Also: Tracking weight is far from "obsession". If you need to lose (or gain)
weight, tracking is one of the simplest and most effective things you can
start doing. You can't improve what you aren't measuring!

------
lilsunnybee
Sorry but this article and "movement" are a bunch of bullshit. People have
always been in control of when they look at their computers or phones. If all
your apps are notifying you too much, fix it in the settings, or uninstall
them. Is this really a real problem people have in their lives?
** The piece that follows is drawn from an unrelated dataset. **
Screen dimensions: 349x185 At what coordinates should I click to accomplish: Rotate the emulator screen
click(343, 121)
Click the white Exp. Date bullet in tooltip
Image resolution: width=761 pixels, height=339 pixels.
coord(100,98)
If so just put away the phone and put some of that extra money towards making
others lives better; there are lots of people that need it, that don't have
the income or influence to solve those problems on their own. Have some
perspective in how you spend your money!

------
ruricolist
In working on TBRSS, which is intended as a _technical_ solution to the
problem of the fast web, I have increasingly come to suspect that it is, in
the _social_ sense, much too late. There is an entire generation of people out
there to whom twitchy connectivity is simply the norm, to whom the idea of not
having a button to hit or a prompt to answer every few minutes is actually
frightening.

------
msutherl
I maintain a collection of links around this idea here:
[http://x.are.na/geHSysW](http://x.are.na/geHSysW)

------
georgio
Another good one is [http://slowerinternet.com](http://slowerinternet.com)

------
petercoolz
While I was reading about the daily emails, I couldn't help but think that the
slow web was just marketing speak for their chosen technical infrastructure.
Ie. they run a midnight CRON job that parses all the emails because that's
easy/cheap.

------
GuiA
For an example of a slow web social network, see Uncommon. I love it.

[http://uncommon.cc](http://uncommon.cc)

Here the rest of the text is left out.